> [Do this]
Turn the data below into a numbered list, beginning at the line that contains "Open the Category dropdown on the ClickUp row" and stopping after the line that contains "point(875,530)". Skip any blank lines, and leave the pictures out of the answer.

> [Exercise materials]
'''
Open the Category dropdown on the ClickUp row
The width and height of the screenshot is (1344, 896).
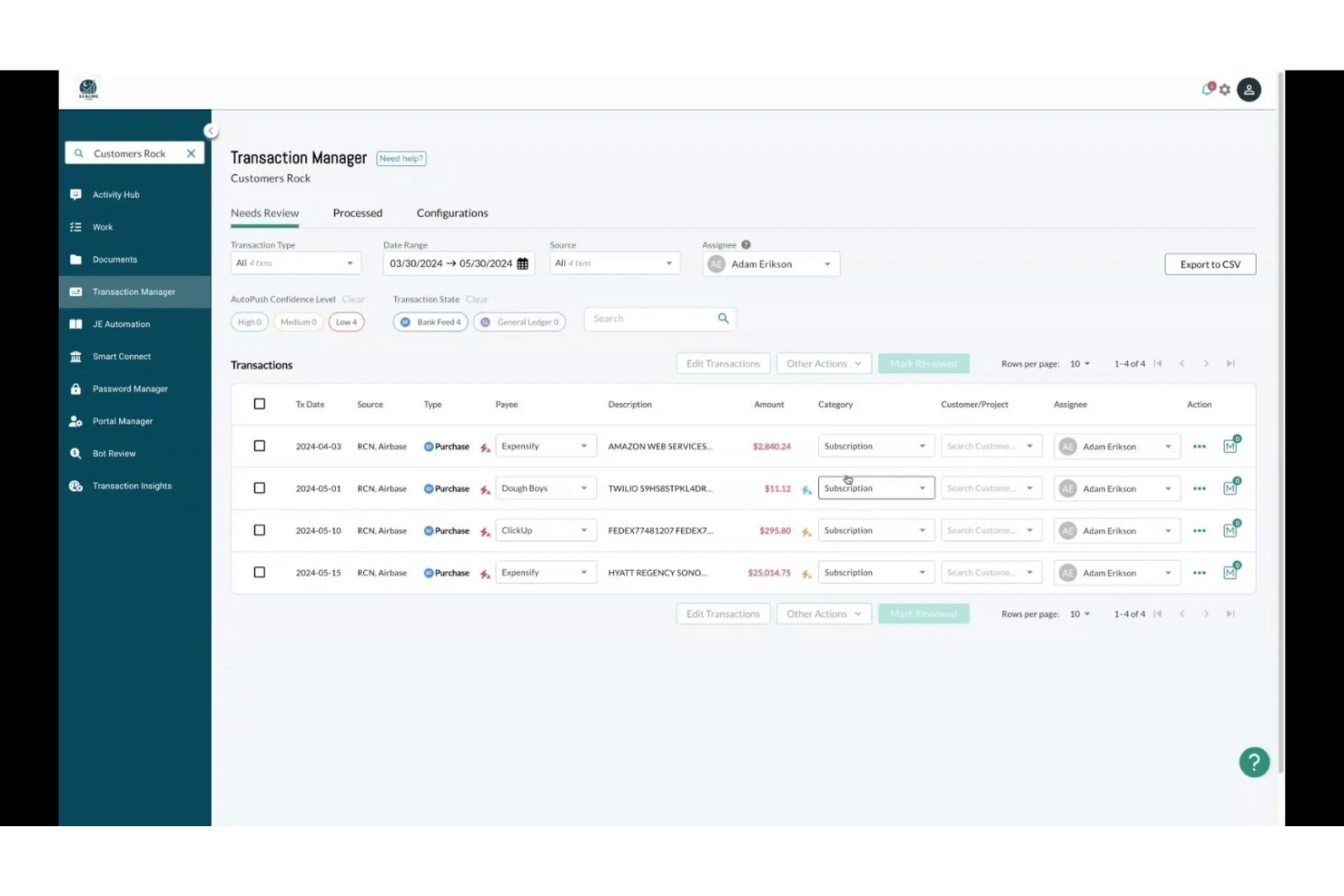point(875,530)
'''
'''
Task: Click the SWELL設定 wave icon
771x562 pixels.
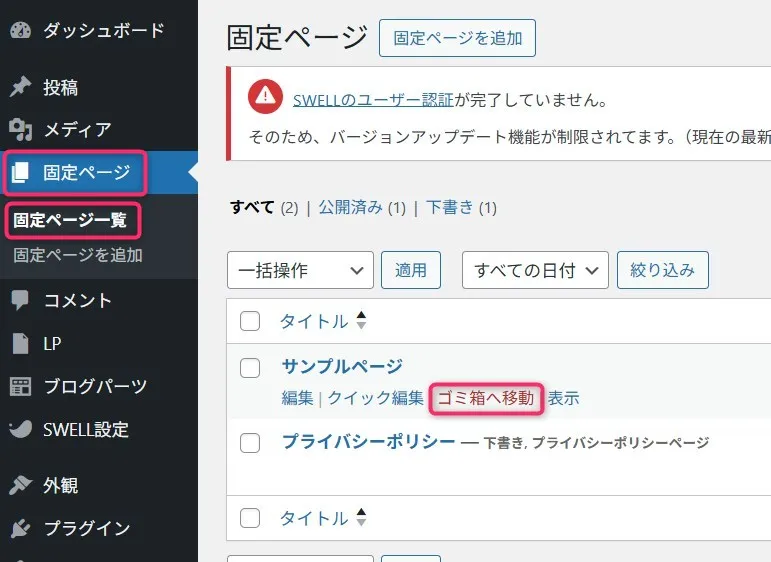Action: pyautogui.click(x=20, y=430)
'''
> [Response to this task]
1. Open the Category dropdown on the ClickUp row
2. The width and height of the screenshot is (1344, 896).
3. point(875,530)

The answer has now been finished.